Sevgili Okurlar,

İBB Başkanı Ekrem İmamoğlu KİPTAŞ Tuzla Maden Evler projesinin açılışında belediye iştiraki olan KİPTAŞ’ın, Başakşehir’de bulunan bir arsanın satın alınması sürecinde yolsuzluk yapıldığı iddiasını tekrarladı.

Aslında bu konu daha önce de dillendirilmiş olmasına ve üzerinden bir süre geçmesine rağmen İmamoğlu konuyu yeniden gündeme taşıma gereği duydu.

Takip edenler hatırlayacaktır; bir süre önce anılan yolsuzluk iddiası üzerine İmamoğlu yaklaşık 50 adet dosya üzerinden yolsuzluk incelemesi başlatmıştı.

Ancak daha sonra İçişleri Bakanlığı devreye girdi ve İBB’ye kendi iştiraki olan KİPTAŞ’ı ve diğer iştiraklerini sorgulayamayacağına karar vererek tüm soruşturmaları yapmak üzere dosyaları kendi bünyesine aldı.

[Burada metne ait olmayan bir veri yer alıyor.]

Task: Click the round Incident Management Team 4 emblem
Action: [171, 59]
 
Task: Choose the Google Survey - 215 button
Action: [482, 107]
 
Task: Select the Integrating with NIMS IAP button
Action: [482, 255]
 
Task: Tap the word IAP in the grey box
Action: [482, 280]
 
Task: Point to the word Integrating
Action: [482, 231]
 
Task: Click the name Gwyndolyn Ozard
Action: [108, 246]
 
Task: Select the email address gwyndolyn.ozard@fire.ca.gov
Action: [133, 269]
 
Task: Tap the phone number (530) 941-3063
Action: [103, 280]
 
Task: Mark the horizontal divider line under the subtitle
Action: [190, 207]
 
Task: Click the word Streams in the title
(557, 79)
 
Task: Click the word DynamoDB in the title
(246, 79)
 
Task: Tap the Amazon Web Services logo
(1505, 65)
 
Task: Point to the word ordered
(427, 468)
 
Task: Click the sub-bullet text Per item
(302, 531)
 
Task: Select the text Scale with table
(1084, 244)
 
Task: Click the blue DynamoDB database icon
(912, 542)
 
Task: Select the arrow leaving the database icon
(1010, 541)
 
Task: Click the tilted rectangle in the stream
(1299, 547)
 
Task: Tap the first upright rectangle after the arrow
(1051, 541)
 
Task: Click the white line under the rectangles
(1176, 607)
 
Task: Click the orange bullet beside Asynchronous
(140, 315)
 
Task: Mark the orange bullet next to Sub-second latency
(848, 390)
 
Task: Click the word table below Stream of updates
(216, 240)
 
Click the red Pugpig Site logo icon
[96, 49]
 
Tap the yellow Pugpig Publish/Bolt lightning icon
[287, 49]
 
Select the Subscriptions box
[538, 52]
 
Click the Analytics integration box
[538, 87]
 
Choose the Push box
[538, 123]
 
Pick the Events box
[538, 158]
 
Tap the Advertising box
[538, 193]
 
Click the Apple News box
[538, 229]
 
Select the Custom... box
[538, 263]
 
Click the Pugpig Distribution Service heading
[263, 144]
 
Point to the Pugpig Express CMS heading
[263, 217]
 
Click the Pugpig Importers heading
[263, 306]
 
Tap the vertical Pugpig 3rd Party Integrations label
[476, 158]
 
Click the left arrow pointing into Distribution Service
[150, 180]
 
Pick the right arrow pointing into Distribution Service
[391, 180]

O zaman ne oldu da İmamoğlu konuyu tekrar gündeme getirdi? İçişleri bakanlığı konuya yönelik bir başlattığı soruşturma hakkında hassasiyetin gösterilmediğine veya olayın üstünün kapatılmaya çalışıldığına dair bir güvensizlik mi oluştu?

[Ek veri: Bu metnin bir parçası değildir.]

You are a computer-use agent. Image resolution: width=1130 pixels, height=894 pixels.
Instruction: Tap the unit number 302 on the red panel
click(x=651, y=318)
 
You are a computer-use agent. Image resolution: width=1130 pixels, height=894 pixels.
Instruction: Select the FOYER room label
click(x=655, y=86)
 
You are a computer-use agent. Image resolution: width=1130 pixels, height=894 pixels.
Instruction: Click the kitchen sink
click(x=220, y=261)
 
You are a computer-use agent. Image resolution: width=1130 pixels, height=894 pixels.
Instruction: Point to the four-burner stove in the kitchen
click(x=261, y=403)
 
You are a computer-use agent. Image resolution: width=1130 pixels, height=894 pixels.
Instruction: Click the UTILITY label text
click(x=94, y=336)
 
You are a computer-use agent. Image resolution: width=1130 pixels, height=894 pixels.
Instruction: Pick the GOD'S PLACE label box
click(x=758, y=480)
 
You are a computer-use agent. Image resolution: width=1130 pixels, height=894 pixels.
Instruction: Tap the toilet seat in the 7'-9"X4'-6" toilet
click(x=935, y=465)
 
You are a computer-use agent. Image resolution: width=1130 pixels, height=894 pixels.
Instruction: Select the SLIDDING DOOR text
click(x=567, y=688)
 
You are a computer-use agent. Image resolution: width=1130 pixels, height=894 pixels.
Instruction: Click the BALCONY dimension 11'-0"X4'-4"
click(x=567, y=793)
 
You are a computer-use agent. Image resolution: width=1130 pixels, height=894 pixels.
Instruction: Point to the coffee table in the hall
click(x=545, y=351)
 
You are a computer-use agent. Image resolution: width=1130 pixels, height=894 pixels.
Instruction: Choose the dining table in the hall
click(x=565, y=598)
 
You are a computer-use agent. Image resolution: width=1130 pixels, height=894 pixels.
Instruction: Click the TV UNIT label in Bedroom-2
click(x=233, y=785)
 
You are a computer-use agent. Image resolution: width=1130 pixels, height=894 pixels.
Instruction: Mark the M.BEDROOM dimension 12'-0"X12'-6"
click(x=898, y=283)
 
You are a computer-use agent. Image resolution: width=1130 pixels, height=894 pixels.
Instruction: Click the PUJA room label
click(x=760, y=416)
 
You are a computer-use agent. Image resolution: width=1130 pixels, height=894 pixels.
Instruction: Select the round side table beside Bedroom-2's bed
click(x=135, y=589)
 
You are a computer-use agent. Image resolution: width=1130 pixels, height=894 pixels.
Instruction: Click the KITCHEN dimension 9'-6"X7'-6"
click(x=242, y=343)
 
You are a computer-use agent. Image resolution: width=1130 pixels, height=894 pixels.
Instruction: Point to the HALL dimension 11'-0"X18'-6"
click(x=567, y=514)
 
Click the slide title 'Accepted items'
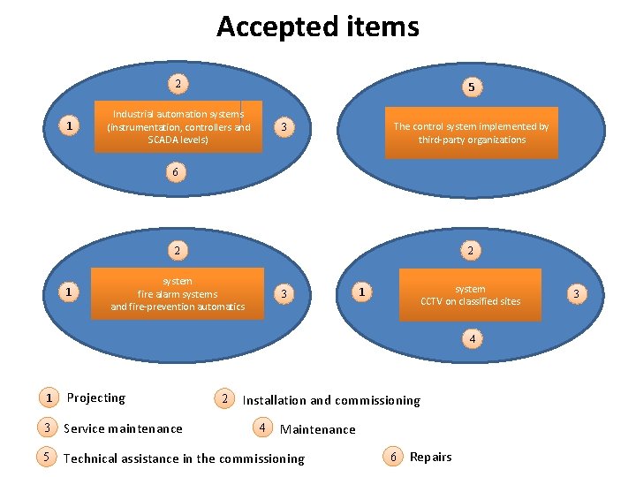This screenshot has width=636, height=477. [318, 26]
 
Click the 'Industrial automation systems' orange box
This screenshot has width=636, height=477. [178, 127]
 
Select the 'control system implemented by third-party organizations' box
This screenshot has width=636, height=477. [471, 132]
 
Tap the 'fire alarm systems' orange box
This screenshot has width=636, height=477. [178, 293]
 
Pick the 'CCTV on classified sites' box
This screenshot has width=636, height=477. [470, 294]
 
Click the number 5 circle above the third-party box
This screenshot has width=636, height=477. [472, 87]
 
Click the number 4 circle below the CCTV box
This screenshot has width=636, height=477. [473, 338]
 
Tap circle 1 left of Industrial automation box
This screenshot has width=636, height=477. [70, 127]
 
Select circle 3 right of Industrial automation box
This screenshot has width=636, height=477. [282, 128]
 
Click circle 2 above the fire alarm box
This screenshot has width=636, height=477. [178, 250]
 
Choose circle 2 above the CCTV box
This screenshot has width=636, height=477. [471, 250]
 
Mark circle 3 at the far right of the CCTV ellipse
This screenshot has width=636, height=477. [576, 292]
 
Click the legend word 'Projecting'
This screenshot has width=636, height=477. [96, 398]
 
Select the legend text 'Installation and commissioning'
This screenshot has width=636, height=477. [331, 400]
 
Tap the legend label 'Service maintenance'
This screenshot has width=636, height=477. [123, 429]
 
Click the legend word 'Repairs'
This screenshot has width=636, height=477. [431, 457]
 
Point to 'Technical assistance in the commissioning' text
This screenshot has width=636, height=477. [184, 458]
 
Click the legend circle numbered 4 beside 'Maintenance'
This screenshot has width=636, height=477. [262, 428]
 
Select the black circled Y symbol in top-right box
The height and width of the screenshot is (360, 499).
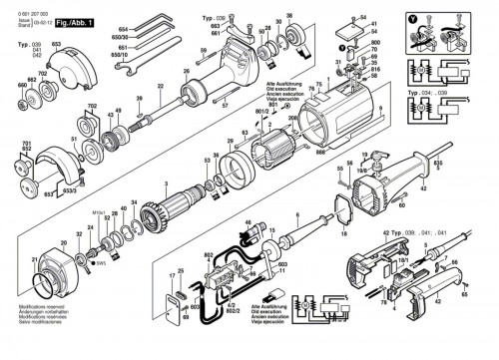click(414, 17)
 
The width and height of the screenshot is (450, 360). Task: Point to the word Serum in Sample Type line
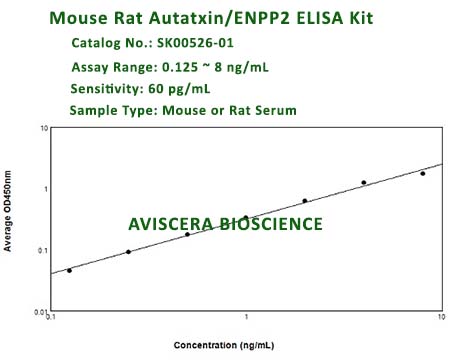point(272,110)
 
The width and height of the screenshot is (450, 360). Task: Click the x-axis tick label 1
point(247,321)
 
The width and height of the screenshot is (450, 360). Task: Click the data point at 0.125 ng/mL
point(69,270)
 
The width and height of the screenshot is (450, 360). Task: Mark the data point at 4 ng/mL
point(364,183)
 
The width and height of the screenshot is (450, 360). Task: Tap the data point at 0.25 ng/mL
point(128,252)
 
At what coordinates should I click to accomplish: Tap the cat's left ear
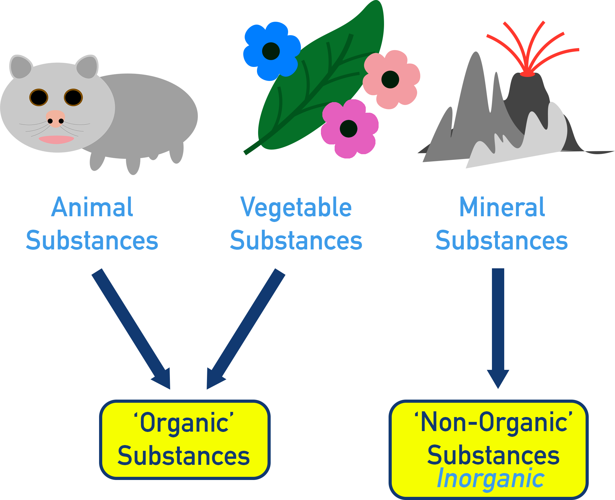pos(20,67)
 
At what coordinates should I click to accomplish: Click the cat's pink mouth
pos(56,139)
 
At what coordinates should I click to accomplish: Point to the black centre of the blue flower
pos(271,51)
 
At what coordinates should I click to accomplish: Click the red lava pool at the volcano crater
pos(527,75)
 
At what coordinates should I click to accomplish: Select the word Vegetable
pos(296,208)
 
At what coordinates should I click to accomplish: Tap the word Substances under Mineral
pos(501,241)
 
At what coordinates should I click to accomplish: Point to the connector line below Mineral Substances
pos(498,280)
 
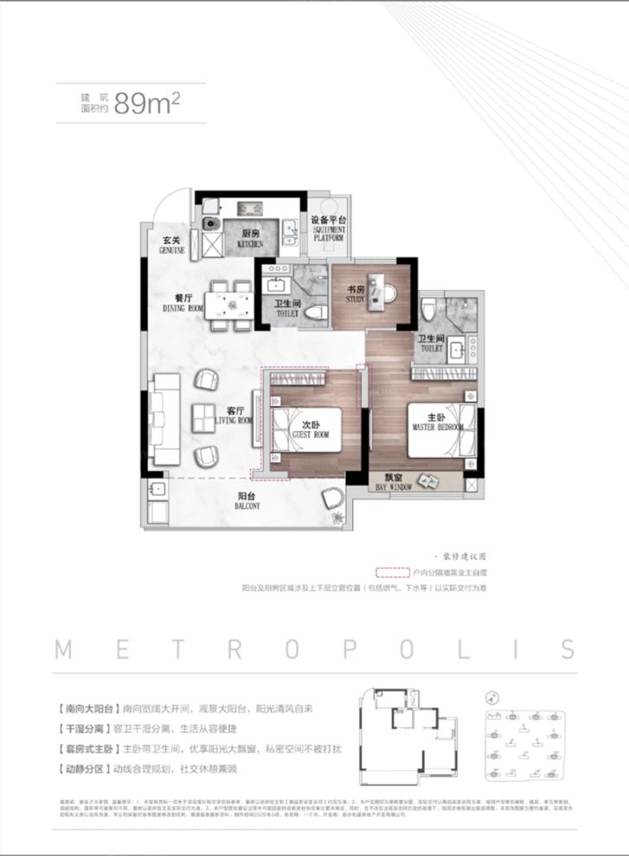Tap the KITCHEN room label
251,239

İsterseniz gelin, ilk önce iddia konusu olayları bir hatırlayalım.

KİPTAŞ 2015 yılı sonunda Başakşehir’de bulunan bir arsayı satın almaya karar veriyor. 

Sonra ne oluyorsa Atmaca Gayrimenkul ile Mehmet Fehmi Ağagülve şirketi MFA İnşaat devreye girerek bu arsayı sahibinden 11 Milyon dolara satın alıyor. Mehmet Fehmi Ağagül ise Fetö’nün yeğeni ile evli. Yani bir nevi damat ve bu tarihlerde 15 temmuz’un henüz gerçekleşmediğini de ifade edelim . Sonrasında bu iki şirket sahipleri arasında bir takım hisse devirleri de yapılıyor.

Bu ara satıcının - net olarak açıklanmasa da - Nurol İnşaat olduğu konusunda bilgiler var. Bunu niye yazıyorum? Zira inşaat sektörünün içinde olan bu büyüklükteki bir şirketin sahibi olduğu arsasını piyasa değerinin aşağısına satmış olması olağan hayatın akışına aykırı bir durumdur.

Bu ara hemen ifade edelim ki TSKB’nin anılan arsa için yapmış olduğu kıymet takdirinin de 10 milyon dolar olduğu belirtilmiş. Hal böyle iken 11 milyon dolarlık satışı makul görmek mümkün.

Sonra ne oluyorsa 4 gün sonra KİPTAŞ anılan arsayı yeni sahiplerinden bu defa  47 milyon dolara satın alıyor ve satıcının 4 gün içinde bu arsa al-sat işinde 36 milyon dolar para kazandığı iddia ediliyor!!!!

KİPTAŞ’ın parasının olmaması ve sonrasında bu arsanın belediye iştiraki olan şirketler arasında tapuda devir yapılmadan el değiştirdiği iddiaları da olmakla yine bu arsanın proje ve imar izin harçları için 17 milyon 500 bin TL daha ödeme yapılıyor.

Bu işlemlerin hepsinin İBB seçimlerinden önce yapıldığını belirtmekte fayda var.

Şimdi bu aşamada şu soruları sormak gerek:

O tarihteki KİPTAŞ yönetimi bu arsanın kıymet takdirini yaptırdı mı, yaptırmadı mı? Yaptırdıysa bunu kime yaptırdı? Bu firma arsaya ne kadar bedel biçti?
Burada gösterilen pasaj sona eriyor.